Roosevelt Island is a narrow island in New York City’s East River, within the borough of Manhattan.
It lies between Manhattan Island to its west and the borough of Queens, on Long Island, to its east.
Total are of 147 acres and it is about 2 miles long.
It was purchased from Canarsie Indians by Dutch Governor which started Island history of different names as Hog Island.
It changed since into Manning’s Island and Blackwell’s Island.
Island hosted The Smallpox Hospital, opened 1856 and the New York City Lunatic Asylum opened 1839, including the Octagon Tower.
Originally an Island for the less privileged in society and prisoners, Roosevelt Island residents now enjoy the lush greenery, quiet escapes and views of Manhattan across the Hudson River.
In 1872, the Blackwell Island Light, a 50-foot (15 m) Gothic style lighthouse later added to the National Register of Historic Places, was built by convict labor on the island’s northern tip under Renwick’s supervision.
In 1971, Welfare Island was renamed Roosevelt Island in honor of Franklin D. Roosevelt. An appropriate name, given that he was the first President who dealt with the social welfare of the people as the ‘New Deal Coalition’ arose out of the Great Depression and World War II crisis of hunger and unemployment. He was also the first crippled President and one of the richest born not far away from Roosevelt Island in Hyde Park, New York.
One of the biggest and most popular was 1976 when introduced ‘tramway’ – a two way gondola that connects Manhattan and Roosevelt Island. Lack of transit connections result with subway service in 1989 – being introduced with F train subway station.
“The Marriage of Money and Real Estate” – A sculptural commentary on capitalism pokes up from the East River. The piece was created by Brooklyn-based artist Tom Otterness, who specializes in public art, and tends to feature such adorable figures in his sculptural work
One of the many quirky finds on Roosevelt Island is this boat prow that juts out into the West Channel of the East River.
It sits in Octagon Park and faces out towards Manhattan.
The Roosevelt Island Bridge is only direct connection with island from Astoria, Queens.
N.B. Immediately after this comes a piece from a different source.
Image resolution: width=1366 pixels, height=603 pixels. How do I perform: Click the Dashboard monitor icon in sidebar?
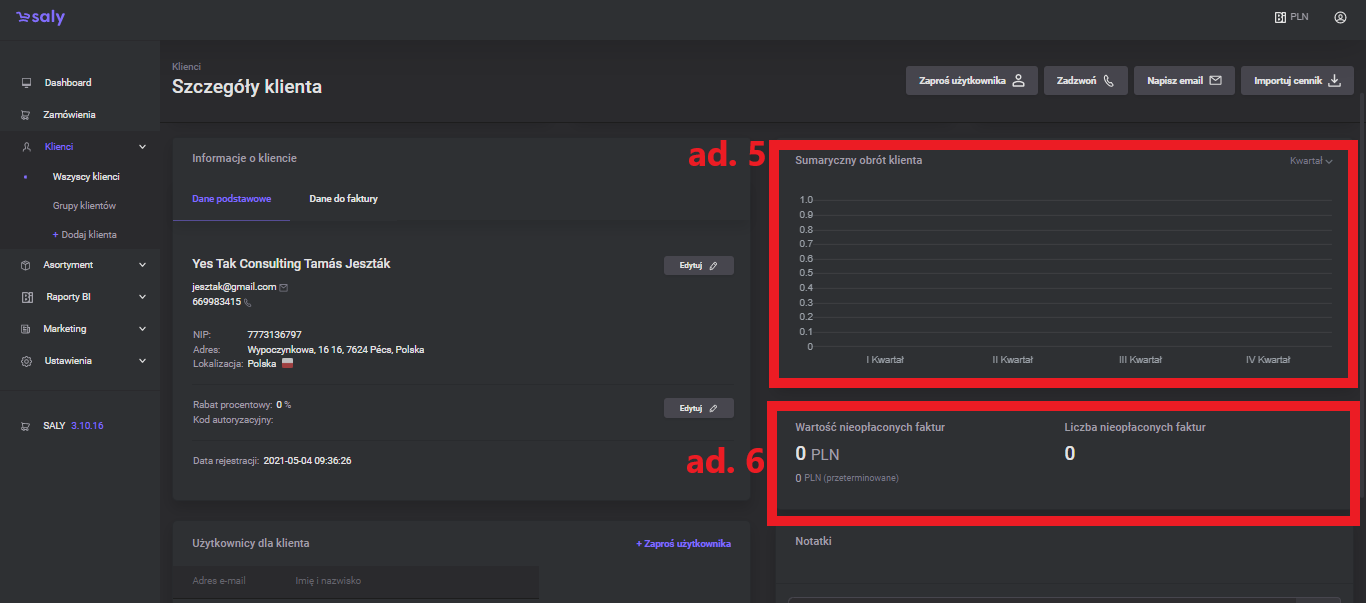pos(26,83)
A marvelous position to view fireworks on the Fourth of July with the new FDR Park opposite to the United Nation on the southern tip.
Roosevelt Island is one of New York City’s best-kept secrets – now it’s a peaceful getaway from hectic city life.
An Island originally disconnected by lack of vehicle access and no subway has buses, cars and a subway with the ‘F’ train and a highly functional Tram taking you back and forth. So, take a day trip or rent accommodations – enjoy being a part of one of the Lucius Parks of the city evidently shared with New Yorkers and their pets, tourist and residents, themed by one of the most considerate Presidents of our time – Franklin D. Roosevelt.